Alors, pourquoi cette vague d’optimisme à l’orée de 2024?

Deux raisons, entre autres, semblent se détacher.

La première est la remarquable – et inattendue – résilience du consommateur américain, qui a tenu à bout de bras la performance économique des Etats-Unis cette année. Bonne nouvelle, cette forte résilience n’a pas empêché la mise en place du processus de désinflation. En effet, ce dernier a été en grande partie porté par une normalisation de l’appareil productif de l’économie avec un retour des travailleurs sur le marché de l’emploi post-Covid, une augmentation de la productivité qui avait beaucoup baissé, et la disparition des goulets d’étranglements au sein des chaînes de valeur globales.

Le passage de 4% à 2% sur l’inflation sous-jacente va probablement requérir une baisse de la demande. Et c’est peut-être là que se trouve le plus grand défi pour 2024.

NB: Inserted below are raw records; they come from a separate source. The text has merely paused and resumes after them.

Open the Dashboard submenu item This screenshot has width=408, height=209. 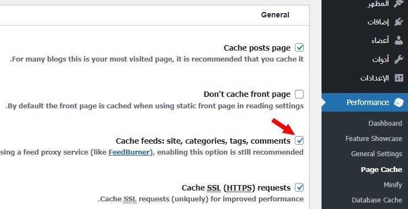pos(385,123)
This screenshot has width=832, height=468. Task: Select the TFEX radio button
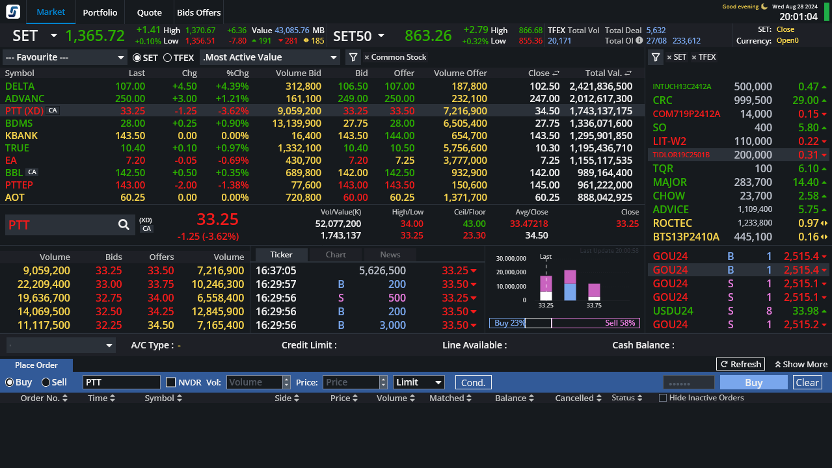(x=168, y=58)
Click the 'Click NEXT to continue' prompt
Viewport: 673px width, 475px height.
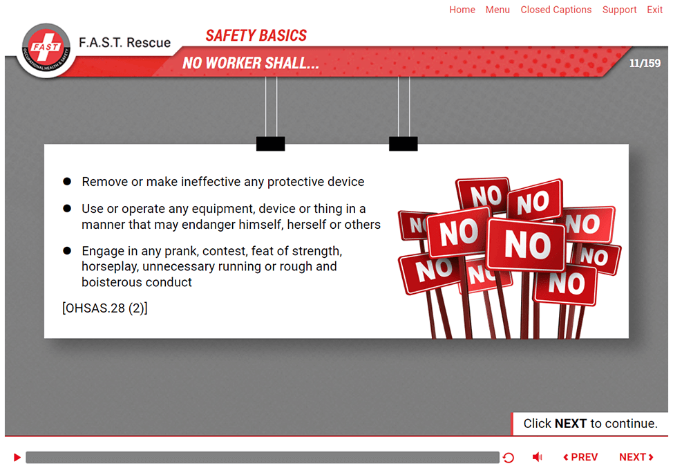[x=590, y=424]
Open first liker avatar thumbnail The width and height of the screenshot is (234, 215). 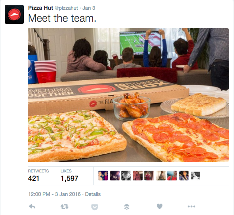click(x=103, y=176)

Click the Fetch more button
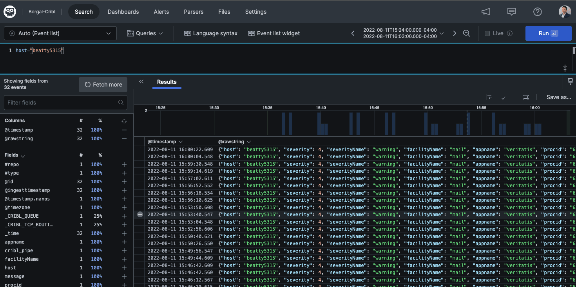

Mais ce processus de normalisation de l’offre semble aujourd’hui toucher à sa fin. Par conséquent, le passage de 4% à 2% sur l’inflation sous-jacente (hors énergie et denrées alimentaires) va probablement requérir une baisse de la demande. Et c’est peut-être là que se trouve le plus grand défi pour 2024. La demande baisse rarement «juste un petit peu». Surtout aux Etats-Unis, et surtout après le «boom» de 2023. A cet égard, paradoxalement, alors que beaucoup ont pour principal argument en faveur de l’atterrissage en douceur la remarquable «performance» du consommateur américain en 2023, c’est justement cette performance qui pourrait rendre le ralentissement en douceur difficile. Le consommateur américain dépense allègrement son excès d’épargne – l’épargne de précaution est inexistante – et il n’hésite pas à se tourner vers le crédit. Symbolique mais parlant, l’explosion du «buy now, pay later» pendant la période de Thanksgiving. Le risque est donc celui d’un arrêt brutal lorsque ces ressources seront épuisées.

La seconde raison à cet optimisme début 2024 pourrait venir d’un biais comportemental humain. Se tromper par excès de pessimisme est souvent moins bien accepté que lorsque l’erreur est liée à un excès d’optimisme. C’est quelque part avoir doublement tort. Et c’est ce que beaucoup de prévisionnistes ont vécu cette année. 2023 les conduit donc à une certaine prudence quant à l’excès de négativisme.

Cela dit, il faut reconnaître que l’atterrissage en douceur, bien que très rare historiquement et particulièrement difficile à mettre en place, est possible.

Si, par exemple, la Fed parvenait à tolérer une inflation sous-jacente supérieure à l’objectif, aux alentours de 2,5%/3%, sans que les marchés ne lui en tiennent rigueur, cela lui permettrait de limiter la destruction de demande, et donc les risques de ralentissement plus significatif. L’équilibre atteint serait cependant périlleusement instable.

Moins probable à court terme, mais un renforcement supplémentaire de l’appareil productif, via, par exemple, une propagation rapide de l’intelligence artificielle, permettrait de continuer à augmenter l’offre plutôt que diminuer la demande pour faire baisser l’inflation.

Quoi qu’il en soit, les risques de surprise négative par rapport aux attentes sont plus élevés en 2024 qu’ils ne l’étaient en 2023. A cet égard, le niveau de taux sur les obligations souveraines continue d’offrir une protection exceptionnellement efficace et bon marché.